Despite the increase, Mor said the company accumulated too much debt earlier this year to become employee-owned. Furthermore, he said that because both he and Geren had invested their own resources to “keep the company alive” over the past few months, they do not currently plan to divest from Four Barrel. He said the change remains a possibility in the future.
“While we’d initially planned to transition into an employee-owned co-op, the financial reality of our business hasn’t allowed for that,” he said. “It would be unfair to hand off the substantial debt liability we’ve incurred since January to our employees.”
Geren and Mor said if Four Barrel becomes profitable in 2018, they will share profits with employees who have worked for the company the entire year. The company currently has 45 employees.
Emily Haddad, a former employee who, according to the lawsuit, was once reprimanded for speaking out about the company’s offensive merchandise, said that Four Barrel hasn’t earned the right to go back to business as normal, or fall back on promises.
“They want the public to forget about the lawsuit and forget about their actions. I refuse to let that happen,” she said.
The practice of divesting is not uncommon, said San Francisco real estate attorney Martin Orlick, although rarely is selling a business — especially one saddled with debt — ever simple.
“You have to take into consideration the leases, the equipment, the debt, whether there is any litigation against the company,” Orlick said. “An attractive exit strategy can become unattractive if the employees are saddled with the debt.”
In Oakland, Charlie Hallowell has reportedly made deals to sell two of his three Oakland restaurants after more than 30 former employees accused him of sexual harassment. New York restaurateur Ken Friedman, who was also accused of sexual misconduct, split his nationwide empire with former partner April Bloomfield, who now runs North Beach’s Tosca Cafe on her own. Meanwhile, Mario Batali reportedly remains a partner in his empire, despite promises to the contrary.

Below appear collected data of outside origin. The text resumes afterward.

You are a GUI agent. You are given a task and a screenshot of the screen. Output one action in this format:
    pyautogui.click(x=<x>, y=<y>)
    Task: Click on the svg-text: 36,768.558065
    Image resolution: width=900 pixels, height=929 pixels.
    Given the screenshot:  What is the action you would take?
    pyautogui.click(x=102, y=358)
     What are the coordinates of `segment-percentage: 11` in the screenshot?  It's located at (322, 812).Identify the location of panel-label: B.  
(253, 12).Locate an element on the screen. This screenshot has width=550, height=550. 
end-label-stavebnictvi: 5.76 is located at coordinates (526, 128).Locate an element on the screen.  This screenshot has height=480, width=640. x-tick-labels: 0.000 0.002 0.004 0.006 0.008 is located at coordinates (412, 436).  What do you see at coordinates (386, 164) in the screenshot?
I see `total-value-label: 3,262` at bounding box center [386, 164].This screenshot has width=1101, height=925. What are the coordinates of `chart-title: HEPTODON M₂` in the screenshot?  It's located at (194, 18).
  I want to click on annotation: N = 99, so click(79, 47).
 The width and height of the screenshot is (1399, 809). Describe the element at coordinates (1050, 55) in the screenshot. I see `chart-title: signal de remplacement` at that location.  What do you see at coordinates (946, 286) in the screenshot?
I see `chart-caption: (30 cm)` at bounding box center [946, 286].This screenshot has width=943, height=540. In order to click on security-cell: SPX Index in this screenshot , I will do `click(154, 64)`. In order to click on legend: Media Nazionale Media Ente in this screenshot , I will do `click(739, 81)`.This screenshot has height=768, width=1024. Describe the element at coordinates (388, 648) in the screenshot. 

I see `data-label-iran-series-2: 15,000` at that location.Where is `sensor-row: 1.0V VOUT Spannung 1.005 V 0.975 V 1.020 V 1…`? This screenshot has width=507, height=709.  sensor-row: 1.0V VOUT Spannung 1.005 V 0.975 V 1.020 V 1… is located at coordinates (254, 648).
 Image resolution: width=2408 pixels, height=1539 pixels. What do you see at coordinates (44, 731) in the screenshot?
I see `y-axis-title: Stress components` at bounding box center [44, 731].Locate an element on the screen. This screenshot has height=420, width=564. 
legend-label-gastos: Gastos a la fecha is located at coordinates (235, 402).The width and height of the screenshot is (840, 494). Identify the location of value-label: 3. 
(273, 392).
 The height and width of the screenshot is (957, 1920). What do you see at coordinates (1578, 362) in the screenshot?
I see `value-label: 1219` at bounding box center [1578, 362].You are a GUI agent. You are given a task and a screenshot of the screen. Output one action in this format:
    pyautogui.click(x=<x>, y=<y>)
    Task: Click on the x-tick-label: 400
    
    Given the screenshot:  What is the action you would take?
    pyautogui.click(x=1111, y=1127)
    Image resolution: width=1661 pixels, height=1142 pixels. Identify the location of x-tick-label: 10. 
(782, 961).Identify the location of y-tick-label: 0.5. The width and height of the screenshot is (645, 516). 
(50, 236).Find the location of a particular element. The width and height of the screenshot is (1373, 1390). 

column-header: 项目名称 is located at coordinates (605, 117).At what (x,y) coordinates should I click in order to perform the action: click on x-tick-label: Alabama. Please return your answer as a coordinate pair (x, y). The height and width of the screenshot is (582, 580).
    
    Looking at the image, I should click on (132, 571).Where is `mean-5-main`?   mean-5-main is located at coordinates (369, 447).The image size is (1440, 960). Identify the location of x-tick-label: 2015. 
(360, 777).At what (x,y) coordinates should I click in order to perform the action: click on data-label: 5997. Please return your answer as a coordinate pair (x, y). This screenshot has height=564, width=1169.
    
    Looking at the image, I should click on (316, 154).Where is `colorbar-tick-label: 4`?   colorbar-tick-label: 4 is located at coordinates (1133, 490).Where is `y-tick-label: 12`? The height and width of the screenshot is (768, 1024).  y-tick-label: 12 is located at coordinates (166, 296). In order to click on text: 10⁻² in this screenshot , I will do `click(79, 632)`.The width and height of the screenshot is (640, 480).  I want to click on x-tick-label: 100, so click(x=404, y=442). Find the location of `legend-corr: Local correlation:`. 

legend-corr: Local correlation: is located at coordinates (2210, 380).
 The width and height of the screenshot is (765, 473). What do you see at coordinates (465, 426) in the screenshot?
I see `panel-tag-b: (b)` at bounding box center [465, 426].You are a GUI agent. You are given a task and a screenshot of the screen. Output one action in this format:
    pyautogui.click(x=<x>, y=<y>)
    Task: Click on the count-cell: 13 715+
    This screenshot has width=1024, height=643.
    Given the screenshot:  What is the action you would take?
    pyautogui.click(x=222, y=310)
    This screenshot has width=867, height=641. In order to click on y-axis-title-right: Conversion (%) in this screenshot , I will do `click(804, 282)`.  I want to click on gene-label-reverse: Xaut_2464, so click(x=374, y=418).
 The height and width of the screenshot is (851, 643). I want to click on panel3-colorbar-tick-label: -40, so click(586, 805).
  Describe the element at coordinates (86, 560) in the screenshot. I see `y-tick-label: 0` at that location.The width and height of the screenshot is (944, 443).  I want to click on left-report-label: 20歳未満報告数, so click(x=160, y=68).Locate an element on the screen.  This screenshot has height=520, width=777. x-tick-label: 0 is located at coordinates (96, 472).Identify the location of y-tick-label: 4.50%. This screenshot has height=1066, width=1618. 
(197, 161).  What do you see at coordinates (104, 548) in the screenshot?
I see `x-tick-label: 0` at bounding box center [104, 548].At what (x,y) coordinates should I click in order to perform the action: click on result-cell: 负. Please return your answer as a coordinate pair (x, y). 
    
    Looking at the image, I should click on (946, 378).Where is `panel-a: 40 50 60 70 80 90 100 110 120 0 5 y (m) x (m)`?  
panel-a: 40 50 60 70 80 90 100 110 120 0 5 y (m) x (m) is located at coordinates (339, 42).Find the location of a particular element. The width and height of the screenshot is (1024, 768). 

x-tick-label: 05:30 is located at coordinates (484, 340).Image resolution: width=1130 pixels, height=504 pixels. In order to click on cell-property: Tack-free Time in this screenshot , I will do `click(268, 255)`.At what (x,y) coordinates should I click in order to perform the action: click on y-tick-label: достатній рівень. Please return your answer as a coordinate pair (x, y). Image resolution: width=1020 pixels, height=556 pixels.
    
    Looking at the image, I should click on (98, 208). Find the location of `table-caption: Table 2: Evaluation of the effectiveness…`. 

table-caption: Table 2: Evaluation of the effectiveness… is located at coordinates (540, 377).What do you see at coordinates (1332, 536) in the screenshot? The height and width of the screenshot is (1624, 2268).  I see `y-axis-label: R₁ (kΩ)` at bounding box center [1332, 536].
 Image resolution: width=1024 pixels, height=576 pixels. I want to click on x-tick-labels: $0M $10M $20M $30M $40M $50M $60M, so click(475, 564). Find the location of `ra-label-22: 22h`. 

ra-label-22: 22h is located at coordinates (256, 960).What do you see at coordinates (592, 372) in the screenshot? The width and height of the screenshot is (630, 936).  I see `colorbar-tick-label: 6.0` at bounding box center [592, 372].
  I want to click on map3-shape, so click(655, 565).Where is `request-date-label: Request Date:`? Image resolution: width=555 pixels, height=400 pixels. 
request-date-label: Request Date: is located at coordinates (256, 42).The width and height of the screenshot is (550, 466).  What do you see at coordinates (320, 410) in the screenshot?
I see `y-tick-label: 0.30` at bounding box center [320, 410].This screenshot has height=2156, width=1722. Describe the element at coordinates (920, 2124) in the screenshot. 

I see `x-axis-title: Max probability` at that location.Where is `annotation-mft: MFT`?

Mor and Geren said they’ve focused on rebuilding the company’s culture since the lawsuit. The entire staff, they said, has completed harassment training, along with trainings on inclusivity and bias.
They said leadership positions have increased. Now, 30 percent of the overall workforce are in such positions, and 50 percent of the posts are filled by women.
An outside consultant has also been brought on to carry out leadership training that allows for improvement in employee decision-making and feedback.
“We understand the importance of empowering every employee and shifting the balance of power in our business away from the top,” Mor and Geren said in a joint statement. “We take responsibility for not having given our managers the proper training and tools to be proactive problem solvers, to create a healthy work environment, and to support all employees.”
For past employees however, like Motoyoshi, the coffee company has underperformed when it comes to addressing its past. Even current efforts fall short. Increasing the leadership roles and hiring consultants is, she said, like “putting lipstick on a pig.” Former workers believe that Mor and Geren have been less than forthcoming with workers, pointing out that, between January and March, the company’s online blog became the primary platform through which Mor and Geren discussed Four Barrel’s future. The last blog entry to directly reference the lawsuit and how the company was transitioning was posted Jan. 29.
Meanwhile, Haddad said she still wants Geren and Mor to formally divest from the company, financial woes or not.
“I want Jodi and Tal to also publicly acknowledge their part in all of it,” she said. “I want Jodi and Tal to divest from the company completely and for Four Barrel to become employee-owned, like they promised.”